A Genial viu avanços. Mas, os novos entrantes no mercado de crédito, tentando atingir um mercado inexplorado pelos grandes bancos privados (Itaú, Bradesco e Santander), atingiram clientes com “score” de crédito baixo, e maior risco de inadimplência (não precificada na baixa Provisão para Devedores Duvidosos). Agora estão as “fintechs” em dificuldades, por terem fundos limitados para substituírem os titulares no mercado de crédito.

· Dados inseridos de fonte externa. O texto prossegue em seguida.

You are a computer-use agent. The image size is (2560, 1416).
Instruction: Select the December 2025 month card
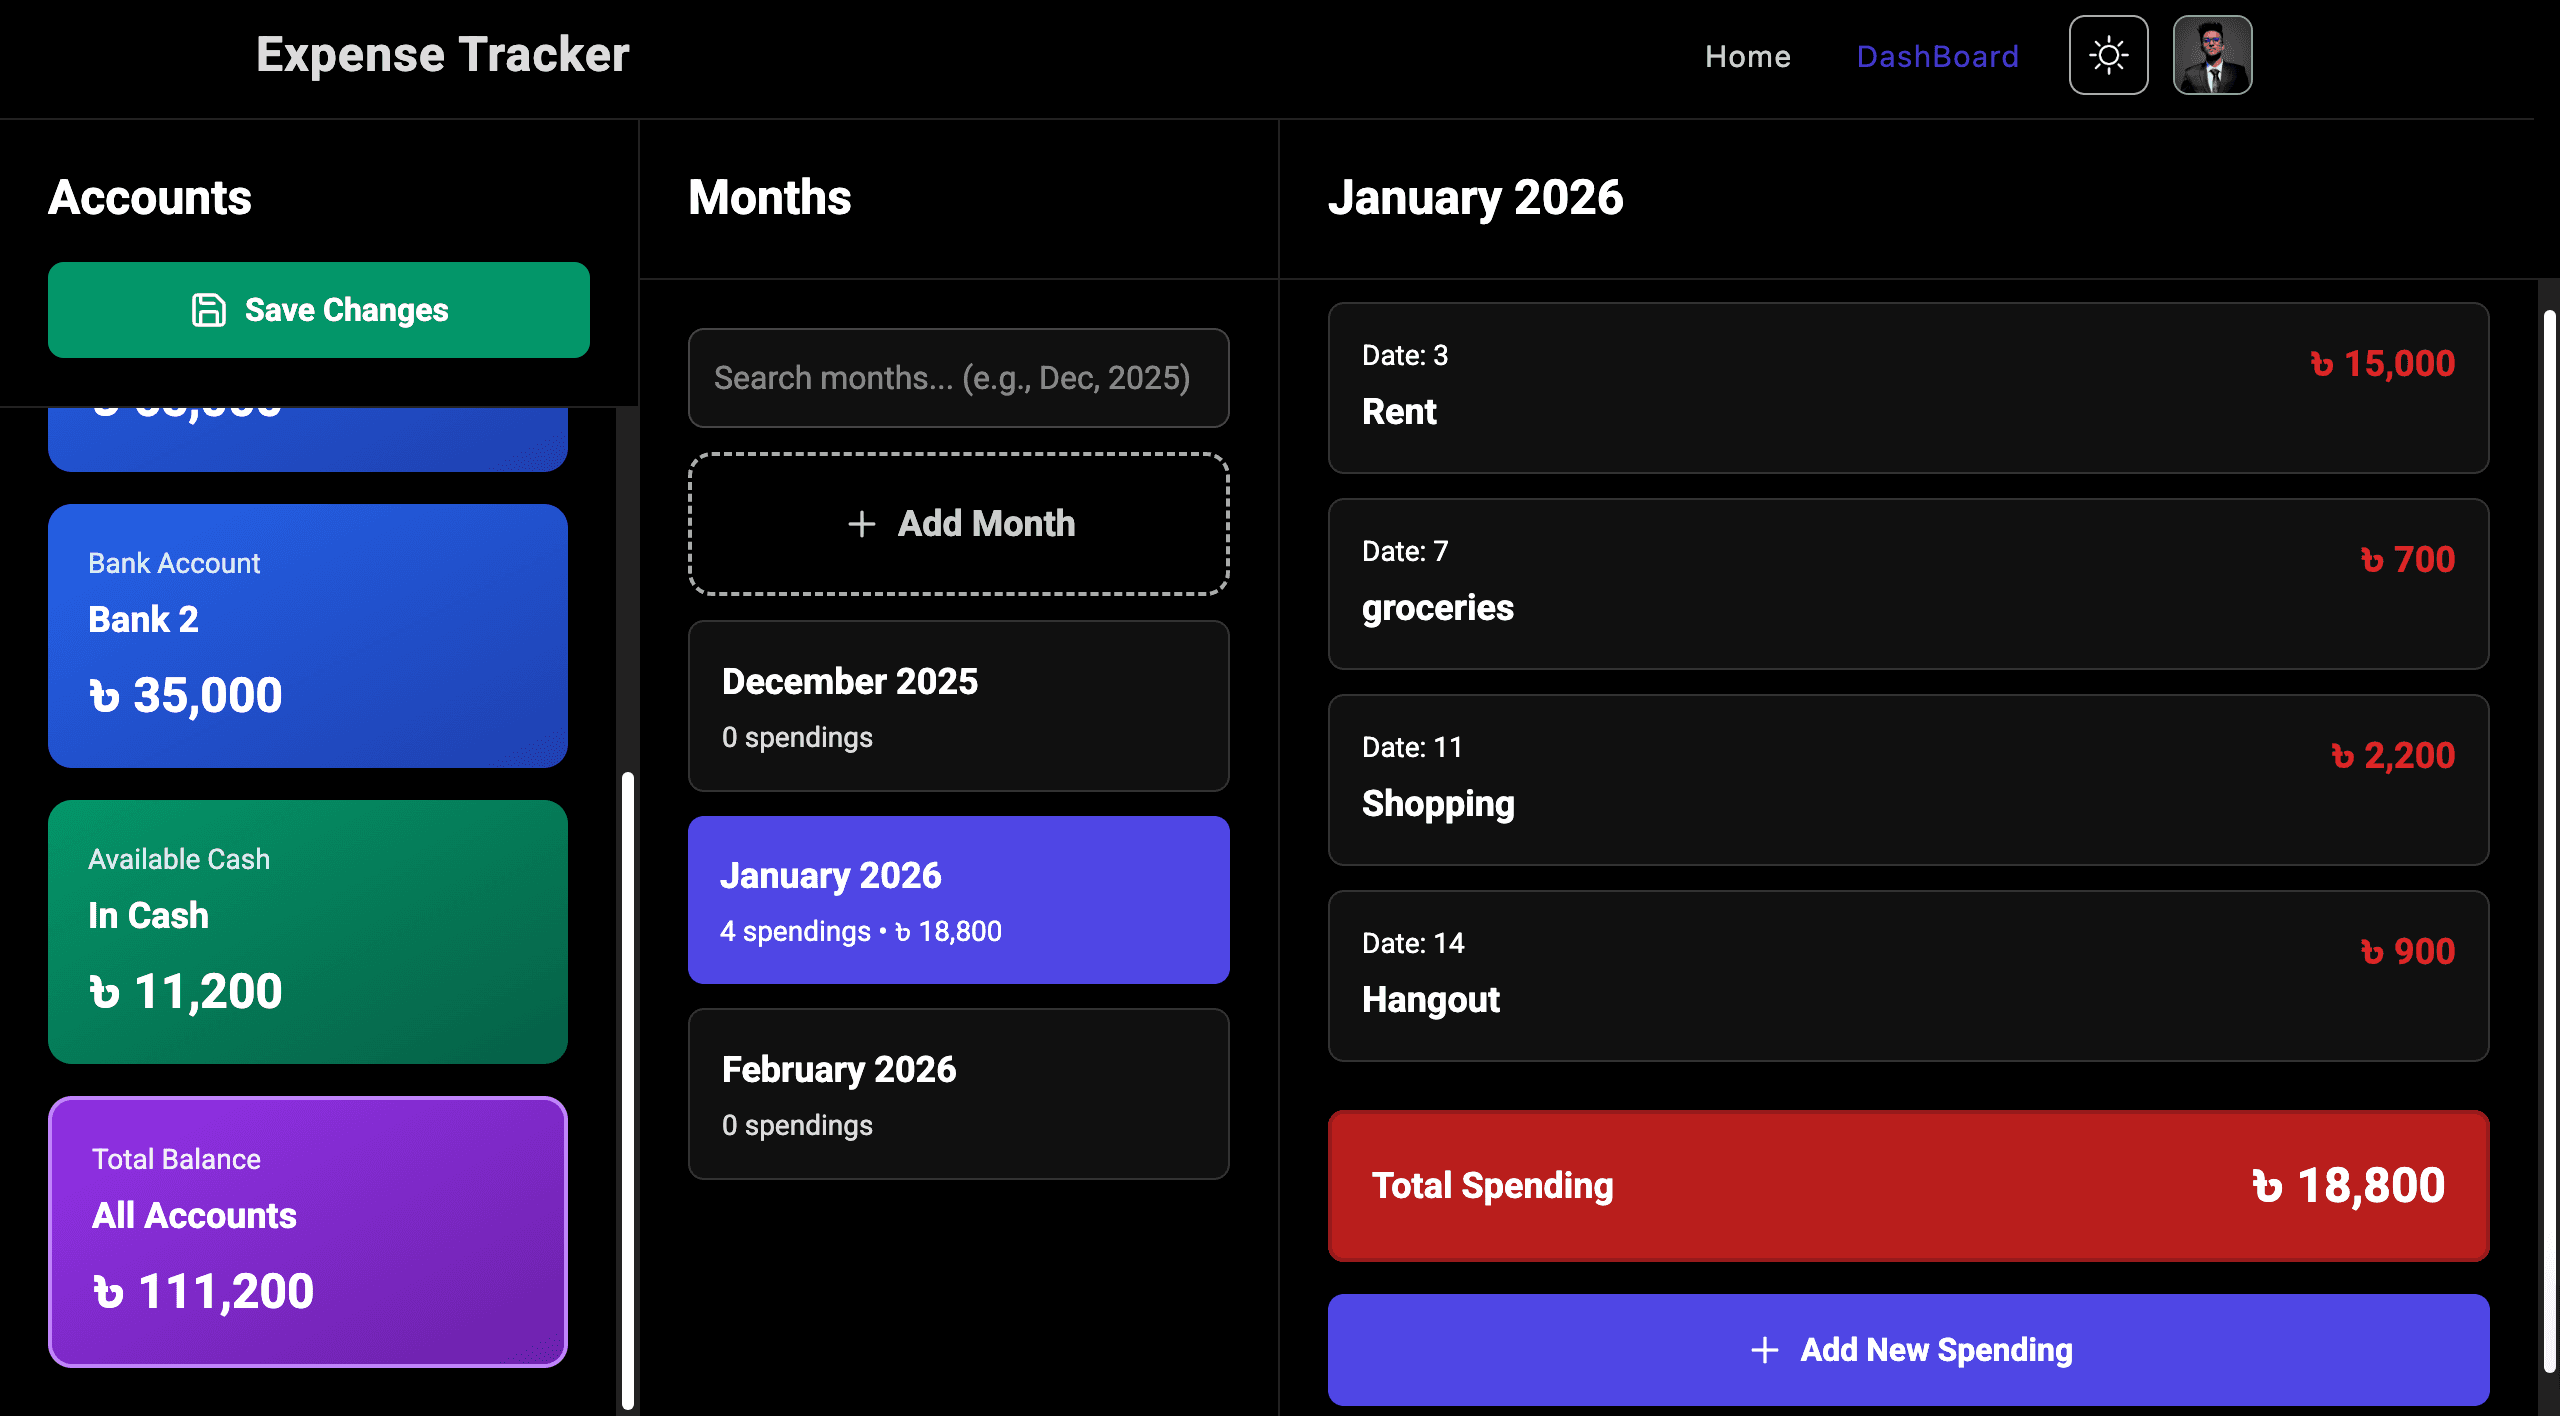click(957, 706)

São nuvens pesadas num cenário externo que não ajuda, diante da disposição do Federal Reserve de elevar os juros nos Estados Unidos acima de 5% ao ano (ainda que em doses de 0,25 ponto percentual a cada reunião do Federal Open Market Committee – FOMC). O aperto nos juros nos EUA reduz o diferencial para que bancos e grandes empresas brasileiras tomem recursos no exterior para sustentar seus negócios aqui. A margem menor pode reduzir igualmente as operações especulativas de arbitragem de juros de capitais brasileiros que ficam no vai-e-vem para o Brasil. E muita gente considera que são investidores estrangeiros e não meros especuladores...
A preocupação da Genial Investimentos com a higidez do sistema financeiro nacional (no boletim desta 6ª feira, 24 de fevereiro ela indaga “Crise de crédito à vista?)” é um sinal de mudança no pensamento das casas de gestão de investimento. Há duas semanas, na avaliação da Conjuntura em 14 de fevereiro, a LCA Consultores já chamava a atenção para o risco de crédito detonado pelo caso Americanas.
A LCA advertia que “contornar o risco de eclosão de uma crise de crédito demanda cuidadosa ação das autoridades econômicas e dos maiores ofertantes de crédito para coordenar iniciativas e expectativas, de modo a evitar o crescimento de uma bola de neve de desconfiança”. A Genial estava mais preocupada em defender as metas de inflação e o altíssimo nível dos juros da Selic (13,75%). Com o IPCA-15 de fevereiro de 0,76%, descontada a taxa acumulada de 5,63% em 12 meses, o juro real da Selic subiu a 7,69%.
Hoje, o “Valor Econômico” fala com alarmismo da forte contração do mercado de crédito. No efeito colateral do caso Americanas, a situação está de “vaca desconhecer bezerro”, como se diz em Minas. Antes, quem descontava rapidamente na praça um Certificado de Recebíveis Agrícola (RCA) ou RCI (ligado a empreendimentos imobiliários) até junto a fundos, agora pena para ter liquidez, com juros maiores e prazos mais curtos nos refinanciamentos.
Como Carolina na janela
Quando ainda era moço, Chico Buarque fez uma belíssima música chamada “Carolina”. Num determinado ponto dizia: “O tempo passou na janela e só Carolina não viu”.
Pois o nosso Banco Central, ou melhor, o nosso Copom, está parecendo Carolina. Perdeu “uma janela de oportunidade", como definiu o ex-ministro da Fazenda e ex-presidente do Banco Central, Henrique Meirelles, ao não reduzir os juros na reunião de 2023, em 1º de fevereiro. Está vendo da janela a crise de crédito se agravar rapidamente e só poderá fazer algo em 22 de março. Será um bombeiro que chegará apenas para o rescaldo do incêndio.
Um dos primeiros efeitos da crise de crédito e juros altos será refletido no PIB do 4º trimestre, que o IBGE divulga no próximo dia 2 de março. A LCA prevê contração de 0,1% no trimestre, reduzindo o avanço de 2022 a 2,9%.
No trimestre a Indústria deve cair 0,7%, a agropecuária salva a lavoura com crescimento de 2,7% (que não impede a queda de 0,5% no ano) e o setor de serviços (cerca de 70% do PIB) avançando 0,3% (4,2% em todo o ano), mas o comércio (que depende das vendas a crédito) teria caído 0,8% no trimestre, prevê a LCA, que vê carrego estatístico de +0,3% para o PIB deste ano.